「シズカナカクレガ」ヘヤフコソ
歪みの美しさ・・・・・・古寺鉱泉


指に止まったトンボ越しに見る建物

 巻貝の渦巻きは数式化されるほどに幾何学的に完全な対数曲線を描いているらしい。ヒトデの五茫星の形もまた完璧な五角形。鉱物結晶の精緻な多面体や成層火山の描く見事なカテナリーカーブ・・・・・・例を挙げだすときりがないが、自然には不思議な調和と均整がある。
 その一方で、その巻貝やヒトデの生息する磯は死と生命の氾濫する混沌極まりない世界だし、鉱物は全体としてはランダムな模様を描く鉱脈にあり、火山もひとたび噴火すればすべてを破壊しつくしながら大地をグチャグチャにする。しかしそれらもまた時として息を呑むほど美しい図柄を描き出す。

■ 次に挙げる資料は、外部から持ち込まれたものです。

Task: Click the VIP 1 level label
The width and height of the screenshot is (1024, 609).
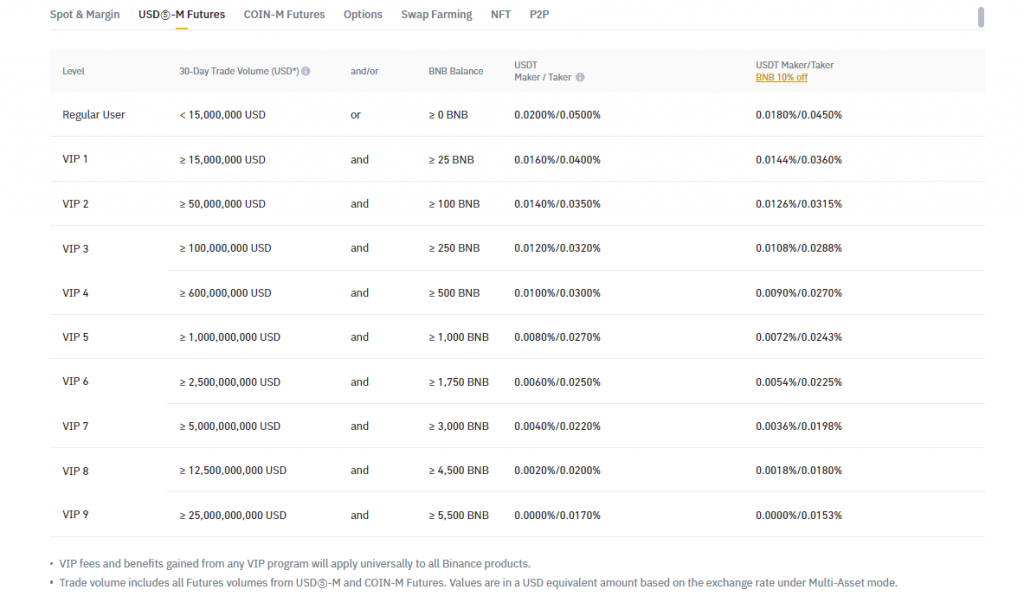Action: coord(75,159)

 美は乱調にあり・・・・・・誰の言葉だったかそんなのがあったが、まぁ、どっちゃでもエエのだ。調和だって古典的なだけで、美は美だ。

 どっちがえらい?的な二元論は実はくだらない。例えば顔はシンメトリカルに見えて、実は微妙に左右が違う。そして実のところ、どちらか半分を鏡に映してまったく左右対称の顔をモンタージュでこしらえても、なんだか味も素っ気もないんだそうな。どんなに美男美女であれ、このことは当てはまるらしい。
 たしかに最初に挙げた巻貝その他の美しさは、ある種スタティックな緊張感による美しさなのであって、いささかリアリティや生物としての躍動感に欠ける。
 張り詰めたような幾何学的調和プラス幾許かの弛緩と破綻が、あるいはもっとも美の本質を衝いてるのかもしれない。

 初めて古寺鉱泉「朝陽舘」の建物を見たとき、おれはそんなことを思った・・・・・・って大層に書いたけど、要はまぁ、古びてガタが来て建物全体が彎曲してるだけなんだけどね(笑)。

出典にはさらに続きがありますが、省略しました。